Tugas A >> Terjemahkan kalimat "Kamar dagang internasional menyetujui dan mendukung azas tersebut." dari teks tentang sertifikasi halal ke dalam bahasa Inggris.
Tugas B >> Lanjutkan teks tentang sertifikasi halal mulai dari kalimat terakhirnya.

##### Teks Sumber #####

Adrian menyatakan bahwa kamar dagang asing percaya bahwa sertifikasi halal merupakan ketentuan penting yang dilaksanakan oleh pemerintah Indonesia untuk memberikan kenyamanan, keamanan, keselamatan, serta kepastian bagi konsumen Indonesia, dan untuk menambah nilai lebih untuk barang yang diproduksi dan dijual di Indonesia. Namun, ruang lingkup yang luas dan kompleksitas hukum halal menjadi perhatian khusus bagi para stakeholder, asosiasi sektoral dan kamar dagang internasional. Melalui Kamar Dagang Indonesia & Industri (KADIN), asosiasi sektoral dan kamar dagang asing telah menyampaikan masukan dan perhatian mereka tentang ini.

 

Sesuai dengan azas Pancasila dan UUD 1945, Pemerintah Indonesia berkewajiban untuk memberikan jaminan kemerdekaan penduduk untuk memeluk agama dan kepercayannya, termasuk di dalam jaminan akan produk halal yang dikonsumsi dan digunakan masyarakat muslim. Kamar dagang internasional menyetujui dan mendukung azas tersebut. Namun, kamar dagang asing merasa ada persyaratan tertentu dalam hukum halal yang perlu dievaluasi kembali karena dikhawatirkan dapat menghambat bisnis, perdagangan, dan investasi di Indonesia. Lebih penting lagi, ada kemungkinan hukum halal tersebut dapat menghalangi konsumen Indonesia dan pasien mengakses obat-obatan yang berkualitas baik dan aman.

 

Sejauh ini, kamar dagang asing mengakui dan mendukung pelaksanaan sertifikasi halal secara  sukarela yang dilakukan oleh LPPOM-MUI serta peraturan BPOM no.HK.03.123.06.10.5166 dari 2010 yang sudah mensyaratkan bahwa bahan-bahan yang berasal dari babi, atau telah memiliki kontak dengan bahan-bahan yang berasal dari babi, harus diberi label yang jelas. Namun, pelaksanaan hukum halal dikhawatirkan memiliki beberapa konsekuensi yang tidak diharapkan. Kamar dagang internasional telah membuat kajian tentang kemungkinan konsekuensi yang dapat terjadi, antara lain menciptakan biaya tambahan bagi konsumen, berpotensi mempengaruhi kesehatan masyarakat, mengurangi efisiensi, dan menghambat bisnis.

##### Cuplikan Data #####

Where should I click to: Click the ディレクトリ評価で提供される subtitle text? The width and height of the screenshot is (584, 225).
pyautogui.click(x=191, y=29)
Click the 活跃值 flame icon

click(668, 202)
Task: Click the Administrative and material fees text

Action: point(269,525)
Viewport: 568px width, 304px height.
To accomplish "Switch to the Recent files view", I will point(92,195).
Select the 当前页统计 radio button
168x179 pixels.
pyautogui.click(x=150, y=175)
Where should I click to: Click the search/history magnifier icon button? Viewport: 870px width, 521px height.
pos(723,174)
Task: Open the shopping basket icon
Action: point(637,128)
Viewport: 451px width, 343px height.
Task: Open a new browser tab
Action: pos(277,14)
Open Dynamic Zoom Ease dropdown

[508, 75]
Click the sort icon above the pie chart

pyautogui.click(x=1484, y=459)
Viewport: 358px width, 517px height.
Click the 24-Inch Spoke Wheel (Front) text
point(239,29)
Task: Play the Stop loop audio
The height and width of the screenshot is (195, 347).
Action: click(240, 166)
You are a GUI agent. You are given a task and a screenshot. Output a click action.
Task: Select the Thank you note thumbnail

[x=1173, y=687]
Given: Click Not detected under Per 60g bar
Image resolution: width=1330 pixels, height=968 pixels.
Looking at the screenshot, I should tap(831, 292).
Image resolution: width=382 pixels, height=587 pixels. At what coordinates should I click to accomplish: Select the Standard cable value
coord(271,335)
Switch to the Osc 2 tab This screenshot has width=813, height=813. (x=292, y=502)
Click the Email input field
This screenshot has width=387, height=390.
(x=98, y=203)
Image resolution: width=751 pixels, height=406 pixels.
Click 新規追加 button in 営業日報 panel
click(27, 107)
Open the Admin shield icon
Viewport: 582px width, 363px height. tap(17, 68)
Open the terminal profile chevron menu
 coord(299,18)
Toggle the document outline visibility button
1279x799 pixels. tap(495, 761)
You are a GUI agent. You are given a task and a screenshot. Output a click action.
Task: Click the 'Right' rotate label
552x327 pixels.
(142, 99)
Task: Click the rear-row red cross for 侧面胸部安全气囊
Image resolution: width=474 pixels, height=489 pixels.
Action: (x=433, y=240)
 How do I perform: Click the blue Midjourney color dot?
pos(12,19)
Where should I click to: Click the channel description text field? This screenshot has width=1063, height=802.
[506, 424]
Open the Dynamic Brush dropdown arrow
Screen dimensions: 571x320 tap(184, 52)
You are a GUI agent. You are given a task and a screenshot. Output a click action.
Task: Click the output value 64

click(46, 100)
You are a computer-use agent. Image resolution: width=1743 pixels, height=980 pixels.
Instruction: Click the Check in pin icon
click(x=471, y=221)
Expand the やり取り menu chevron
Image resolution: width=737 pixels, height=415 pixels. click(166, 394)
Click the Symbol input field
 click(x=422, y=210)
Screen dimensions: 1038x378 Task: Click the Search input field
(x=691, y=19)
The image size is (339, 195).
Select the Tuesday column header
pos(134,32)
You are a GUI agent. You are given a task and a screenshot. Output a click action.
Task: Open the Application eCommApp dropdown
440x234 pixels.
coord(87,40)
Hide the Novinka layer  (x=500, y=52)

#####

Hasil Tugas A >> International chambers of commerce agree with and support that principle.

Hasil Tugas B >>
 

Bambang Prasetya mengemukakan bahwa BSN sedang mengadopsi dan membuat skema halal agar Indonesia memiliki “national differences”, saling menghormati standar masing-masing negara.  Sebagai lembaga yang bertanggung jawab di bidang standardisasi dan penilaian kesesuaian, BSN pun turut diminta ikut andil dalam merumuskan PP tentang Jaminan Produk Halal.

 

Sejalan dengan tugas BSN tersebut, melalui Audiensi ini, kamar dagang asing turut menyampaikan harapannya kepada BSN untuk menyuarakan ke pihak terkait, agar mereka ikut dilibatkan dalam penyusunan PP tentang Jaminan Produk Halal.

 

 

Di penghujung audiensi, Bambang mengapresiasi kajian-kajian yang telah dilakukan oleh kamar dagang internasional, dan menyarankan agar kamar dagang asing terus melakukan kajian secara berkelanjutan. sehingga dapat menjadi masukan dalam merumuskan PP tentang Jaminan Produk Halal. (ald)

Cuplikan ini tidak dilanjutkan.